When Canon came out with the EOS Cinema 1D-C, it offered 4K for $15,000. That was pretty dramatic and it broke the ice for other camera companies to not only follow suit, but to drop the entry price even lower. Now, the Apertus Axiom Camera is another 4K camera seeks to bring the 4K threshold to under $10,000 bucks.
Let’s take a look at the Apertus Axiom specs:
* 4096 x 3072 resolution, recording Cinema DNG files between 8-bit and 12-bit depending on the frame rate
* Up to 15 stops of dynamic range
* Super35 sensor
* Native anamorphic shooting
* video recorder included
* Open Cine software (which Apertus says is an open source version of RED CINE)

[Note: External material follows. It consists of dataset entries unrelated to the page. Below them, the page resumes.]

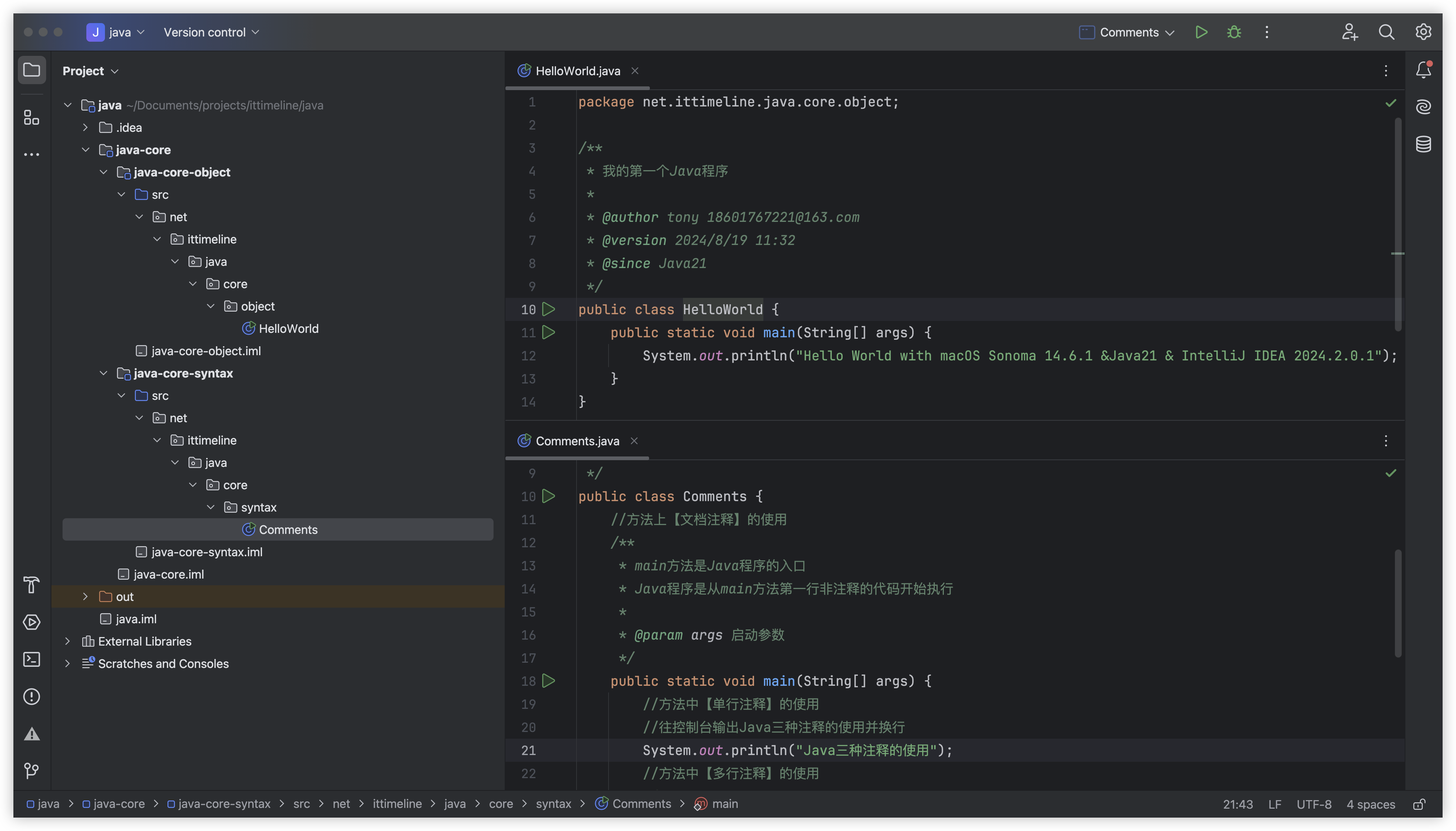This screenshot has height=831, width=1456.
Task: Expand the out folder in the project tree
Action: pos(86,596)
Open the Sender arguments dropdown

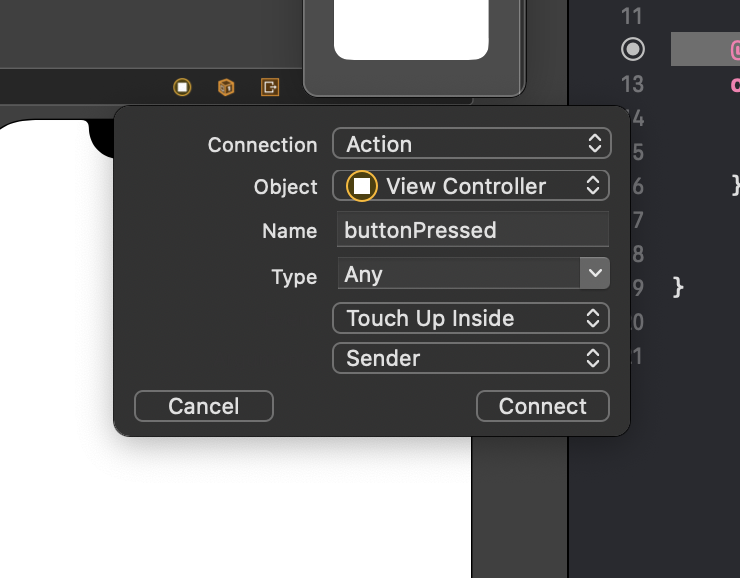point(471,358)
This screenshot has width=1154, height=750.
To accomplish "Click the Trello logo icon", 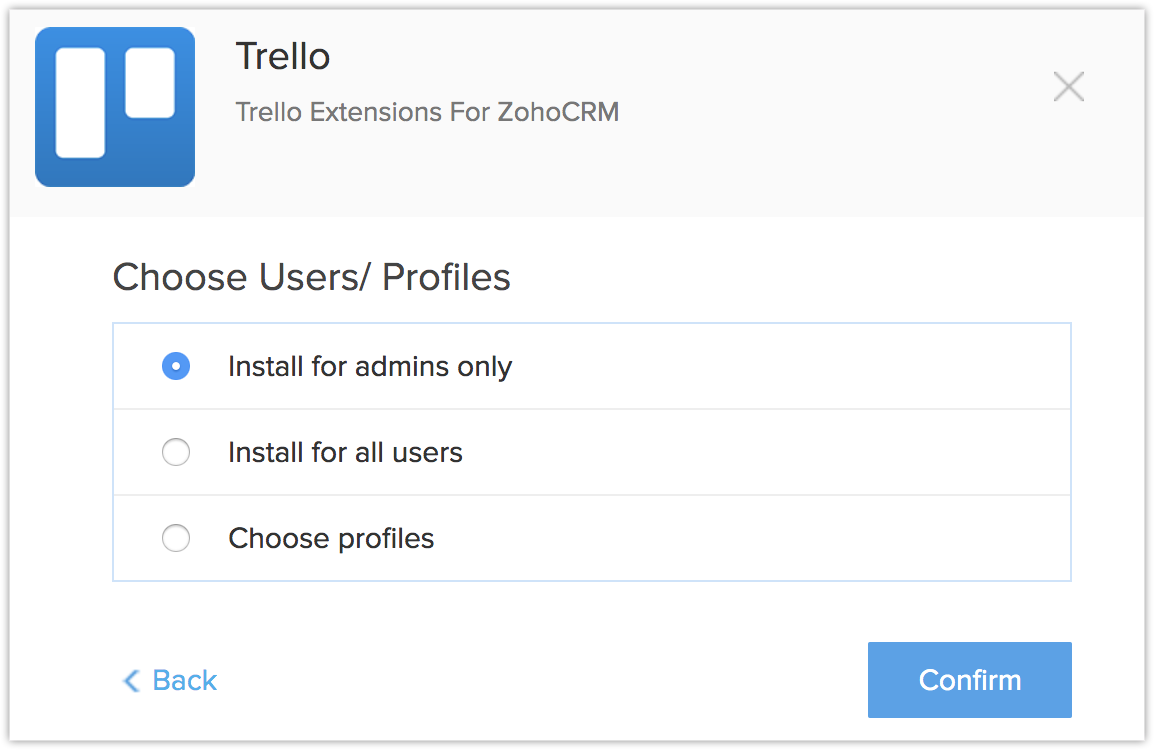I will pos(115,107).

The competition for the sub $10,000 category boils largely down to Black Magic Cinema (which is a 2.5K camera for $2500) and the Apertus Axiom. The brain alone for the RED’s Scarlet is nearly $10,000 after a recent price hike, but you need a heck of a lot more to get up and running which puts the price well above $20K (especially if you buy into the 6K Dragon processor upgrade).
Not even Sony’s new FS700 will make the $10K threshold when it comes out. And while at the current time this open source project promises the camera all in at $10,000, to build in a video recorder may prove to be too costly or cost prohibitive. Then again, BlackMagic’s SSD drive built in seems to hold the price down rather nicely. And since SSD drives are dropping in price pretty rapidly (as we reported yesterday with the REDMAG price drop), it will surely help keep those costs down if they choose an onboard video recorder, verses outputting via HD-SDI or full HDMI.

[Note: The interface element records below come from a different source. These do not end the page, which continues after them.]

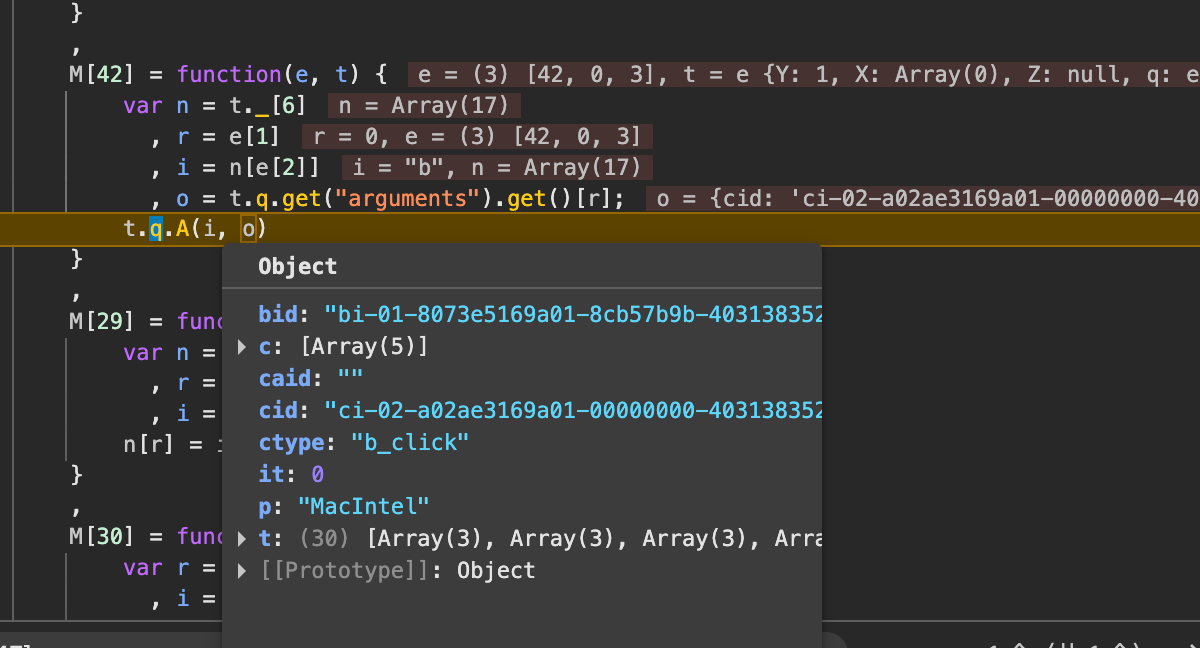Click the highlighted "q" token on paused line
This screenshot has width=1200, height=648.
point(155,230)
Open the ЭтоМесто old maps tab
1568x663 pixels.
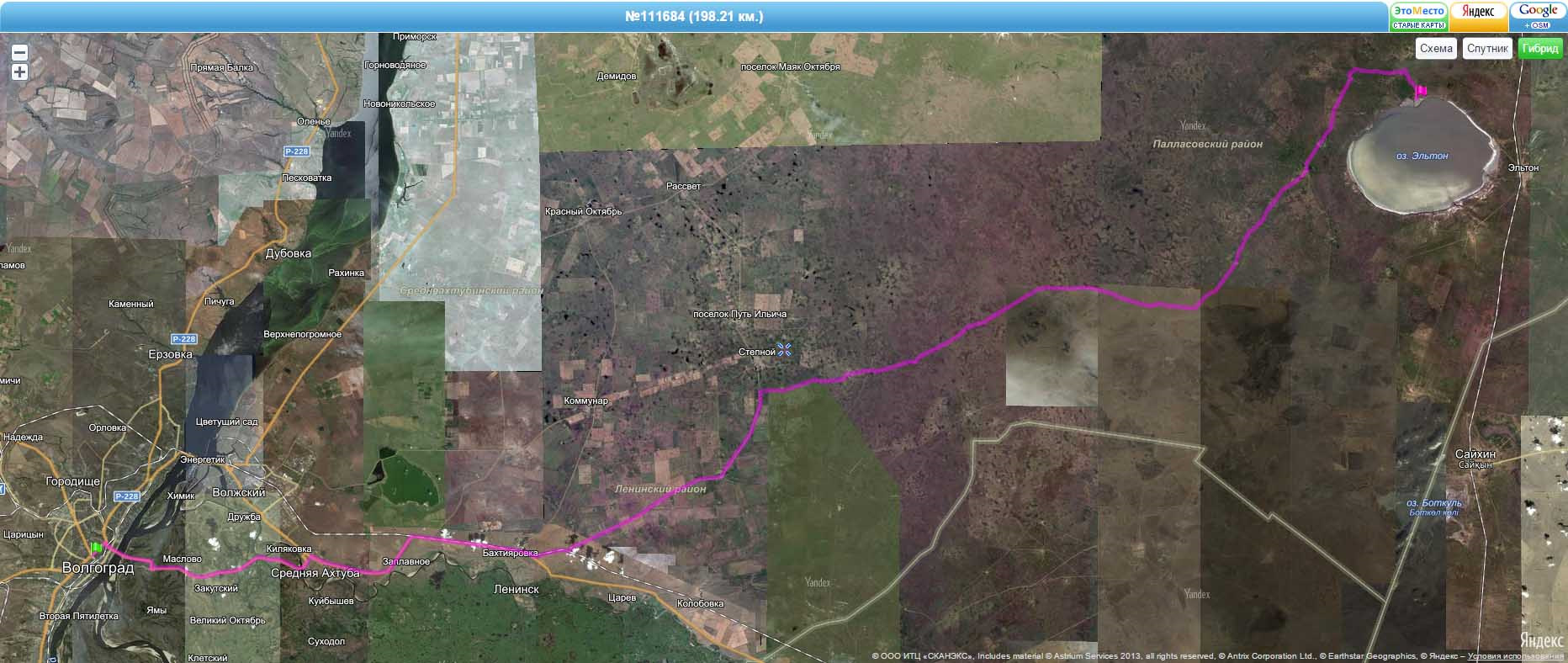(1418, 16)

Additionally, the Axiom will be coming with an open source version of RED CINE, called OPEN CINE, which will enable raw import, color correction, workflow, bath export and more. More so, Open Cine is planned to be open source and can be used with any camera in addition to the Axiom. And while Apertus is looking to hire developers for the Open Cine project, due to it’s open source nature, the source code will be released under the GNU GPL V3 for crowd development. That could make for some interesting flavors that the low to no budget filmmaking crowd can take advantage of.

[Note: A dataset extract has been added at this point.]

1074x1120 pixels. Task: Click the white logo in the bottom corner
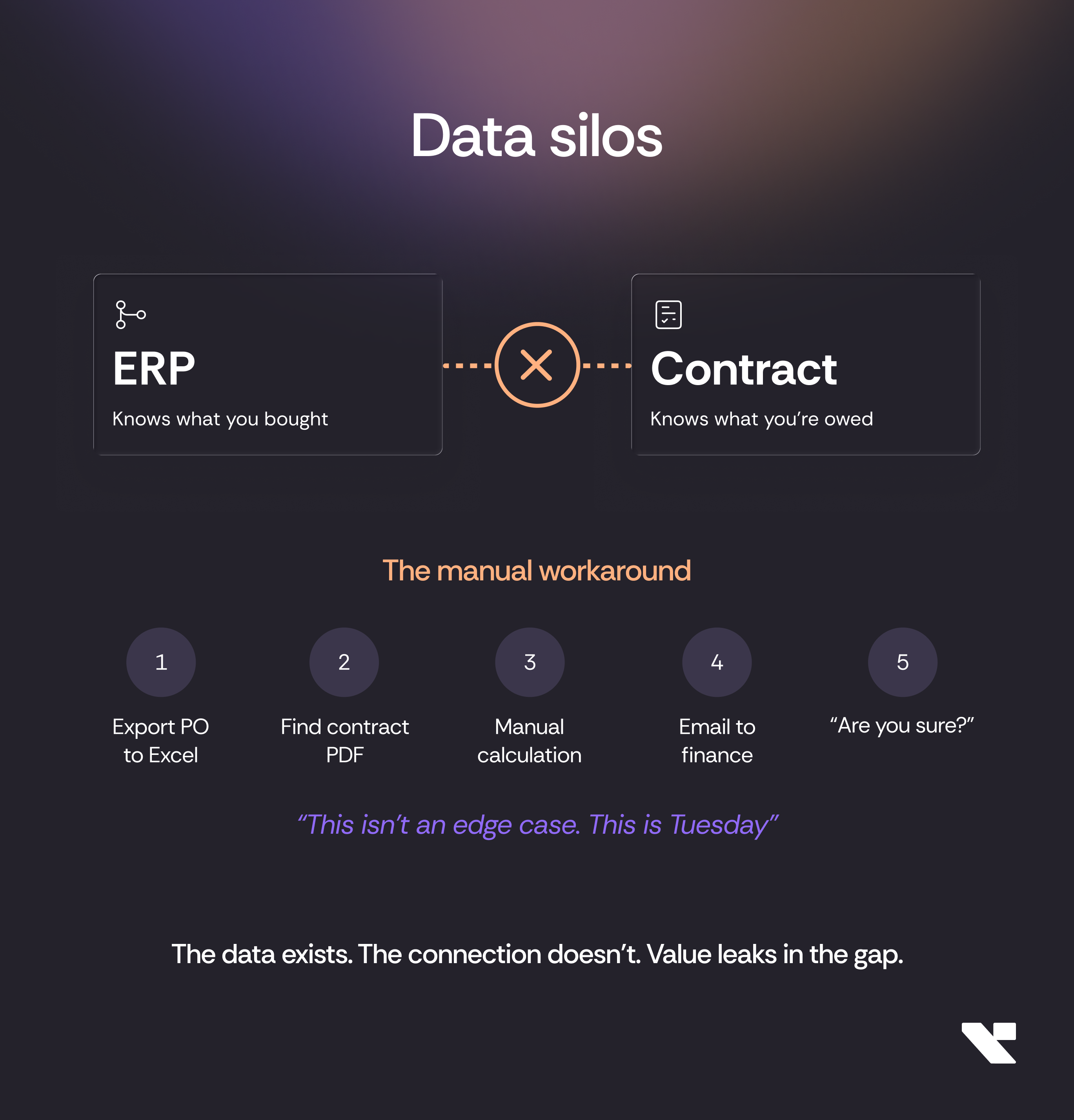coord(988,1042)
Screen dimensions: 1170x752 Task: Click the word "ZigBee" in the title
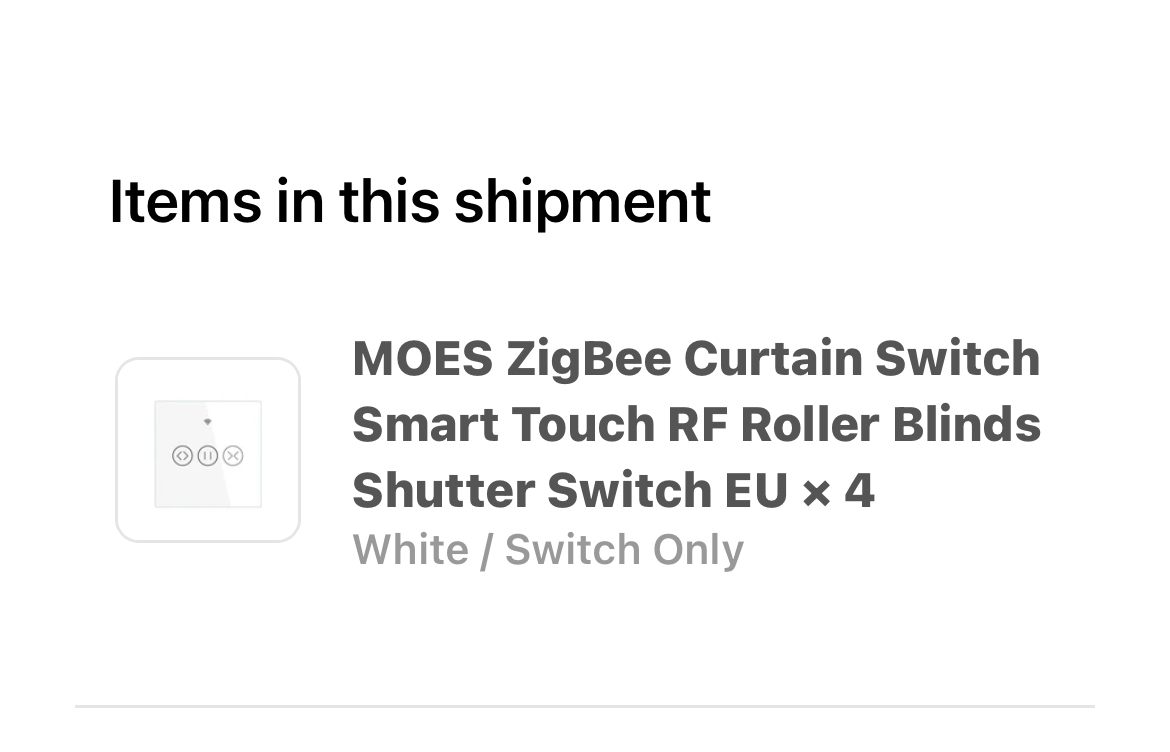pos(588,359)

But with the Apertus Axiom camera, the real question is, will they be able to compete with the amazing video quality in Canon’s EOS Cinema 1D-C? We already saw how stunning the colors and sharpness can be delivered thanks to Shane Hurlbut’s “The Ticket,” which showcased at NAB what the 1D-C can do. If the Axiom can accomplish that for 2/3s the price, it could put tremendous pressure on Canon to drop the price or come out with another entry level 4K rig, or even make BlackMagic to speed development up on a more advanced version of the Cinema Camera. And that kind of competition could do only one thing … lower prices and improve performance.
But it’s all too soon to speculate on that since we haven’t seen any footage from the Axiom, and it’s largely an announced spec at this point. Until we see actual performance, the Axiom could just end up being vaporware like the Digital Bolex. (Editor’s Note: The creators of the Digital Bolex responded to a tweet that their camera is shipping in August 2012.)